PAGE EXCERPT -
The claimants had planned to launch in the UK, but were pre-empted by Sky's own NOW TV service. The claimants launched proceedings for trade mark infringement and passing off, which failed in the High Court and the Court of Appeal. The passing off aspect was appealed to the Supreme Court on the basis that the claimants' reputation in the UK was sufficient foundation for a claim in passing off.
Analysis
Lord Neuberger acknowledged the acute significance of this issue in an ‘age of global electronic communication’, and emphasized that ‘it is one of the great virtues of the common law that it can adapt itself to practical and commercial realities’. However, he thought that there was no clear trend away from the ‘hard line’ approach taken in previous English decisions, and emphasized that the law had to balance the competing interests of free competition and unfair competition. Lord Neuberger explained that a claimant who had
simply obtained a reputation for its mark in this jurisdiction in respect of his products or services outside the jurisdiction has not done enough to not justify granting him an effective monopoly in respect of that mark within the jurisdiction.Part of the foundation for this appears to come from the decision in Maxwell v Hogg (1867) LR 2 Ch 307, in which Turner LJ had said that merely advertising without having commenced selling a product meant that the plaintiff had not provided ‘consideration’ for the ‘monopoly’. It is interesting to see this cited, as the notion of ‘consideration’ had previously been considered irrelevant in passing off; in the fourth edition of his textbook Passing Off: Unfair Competition by Misrepresentation (2011), Professor Wadlow states at paragraph 3-066 that ‘no such concept is relevant in passing off or trade mark law, and Maxwell v Hogg appears to be the only case in which it has been advanced’.

PROBLEM 1 - Can you rewrite the passing-off excerpt from "The claimants had" up to and including "in passing off.", with "claimants" changed to "plaintiffs" throughout?
PROBLEM 2 - How would the passage on Lord Neuberger's passing-off analysis go on from its last sentence? Write the next part.

INFORMATION -
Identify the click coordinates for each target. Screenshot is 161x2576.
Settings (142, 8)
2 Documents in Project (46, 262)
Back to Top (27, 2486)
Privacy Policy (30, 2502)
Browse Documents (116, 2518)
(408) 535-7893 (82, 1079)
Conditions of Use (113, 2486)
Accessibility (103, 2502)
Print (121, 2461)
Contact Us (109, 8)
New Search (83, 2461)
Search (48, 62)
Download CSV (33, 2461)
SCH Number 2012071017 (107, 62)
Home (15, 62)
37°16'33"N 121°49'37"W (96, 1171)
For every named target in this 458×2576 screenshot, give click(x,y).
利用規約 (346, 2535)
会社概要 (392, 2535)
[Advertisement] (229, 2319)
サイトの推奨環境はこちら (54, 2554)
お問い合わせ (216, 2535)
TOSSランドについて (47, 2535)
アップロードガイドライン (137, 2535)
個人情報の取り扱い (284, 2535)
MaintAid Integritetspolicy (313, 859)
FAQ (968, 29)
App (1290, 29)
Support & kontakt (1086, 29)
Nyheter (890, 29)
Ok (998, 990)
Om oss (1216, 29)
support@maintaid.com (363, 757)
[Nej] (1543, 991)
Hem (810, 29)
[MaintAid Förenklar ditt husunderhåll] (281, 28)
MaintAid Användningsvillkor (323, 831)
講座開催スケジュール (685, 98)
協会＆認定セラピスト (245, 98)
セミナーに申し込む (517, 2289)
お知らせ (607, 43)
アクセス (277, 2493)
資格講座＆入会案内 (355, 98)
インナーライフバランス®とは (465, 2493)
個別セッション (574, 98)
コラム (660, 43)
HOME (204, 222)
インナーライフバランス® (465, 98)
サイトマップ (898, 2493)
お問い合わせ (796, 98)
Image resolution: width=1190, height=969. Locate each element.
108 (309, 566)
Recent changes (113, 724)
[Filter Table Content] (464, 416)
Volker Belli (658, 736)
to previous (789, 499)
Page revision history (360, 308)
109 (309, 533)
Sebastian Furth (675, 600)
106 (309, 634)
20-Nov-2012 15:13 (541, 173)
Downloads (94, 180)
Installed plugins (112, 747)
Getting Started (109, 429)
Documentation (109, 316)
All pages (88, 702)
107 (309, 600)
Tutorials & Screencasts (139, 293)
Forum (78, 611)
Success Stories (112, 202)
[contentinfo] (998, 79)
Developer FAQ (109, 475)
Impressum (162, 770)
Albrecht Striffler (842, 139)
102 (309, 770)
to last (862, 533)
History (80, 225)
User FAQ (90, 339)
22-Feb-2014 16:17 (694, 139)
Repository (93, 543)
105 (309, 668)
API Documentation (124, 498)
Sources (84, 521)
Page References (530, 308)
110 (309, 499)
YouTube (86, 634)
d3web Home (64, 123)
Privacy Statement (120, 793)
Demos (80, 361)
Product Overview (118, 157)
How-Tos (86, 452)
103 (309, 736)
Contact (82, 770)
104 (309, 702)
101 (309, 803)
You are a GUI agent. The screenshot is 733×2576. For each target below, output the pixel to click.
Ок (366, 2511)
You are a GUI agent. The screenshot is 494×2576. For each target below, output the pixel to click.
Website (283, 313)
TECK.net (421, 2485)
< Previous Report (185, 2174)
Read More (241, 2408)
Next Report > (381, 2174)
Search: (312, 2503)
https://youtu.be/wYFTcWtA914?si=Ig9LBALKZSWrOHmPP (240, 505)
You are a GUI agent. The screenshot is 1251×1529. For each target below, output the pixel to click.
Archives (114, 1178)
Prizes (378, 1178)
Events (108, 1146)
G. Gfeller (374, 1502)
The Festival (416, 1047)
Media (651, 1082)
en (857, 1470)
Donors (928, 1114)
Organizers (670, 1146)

REPLY 1 -
The plaintiffs had planned to launch in the UK, but were pre-empted by Sky's own NOW TV service. The plaintiffs launched proceedings for trade mark infringement and passing off, which failed in the High Court and the Court of Appeal. The passing off aspect was appealed to the Supreme Court on the basis that the plaintiffs' reputation in the UK was sufficient foundation for a claim in passing off.

REPLY 2 -
Lord Neuberger also found support for his decision in section 56 of the Trade Marks Act 1994. Section 56 protects well-known trade marks that belong to proprietors that are nationals of countries (other than the UK) which have signed the Paris Convention, and allows such proprietors to obtain an injunction against use in the UK of an identical or similar mark for identical or similar services where the use is likely to cause confusion. Although Lord Neuberger chose not to rule on the point, he saw ‘considerable force’ in the argument that, as Parliament had legislated to protect well-known marks in this way, it was not for the courts to extend the principle to marks which are not well known.
The Supreme Court also chose not to rule on whether a business which has not commenced trading but had launched a substantial advertising campaign could bring a claim in passing off. There is case law in Singapore and in England and Wales which supports the view that such activities could be the foundation of a claim in passing off, but to device that would involve overruling Maxwell v Hogg, and Lord Neuberger refrained from deciding the point.
Practical significance
The Supreme Court's decision is a clear affirmation that to maintain a passing off action in England and Wales one must have a business with customers within the jurisdiction.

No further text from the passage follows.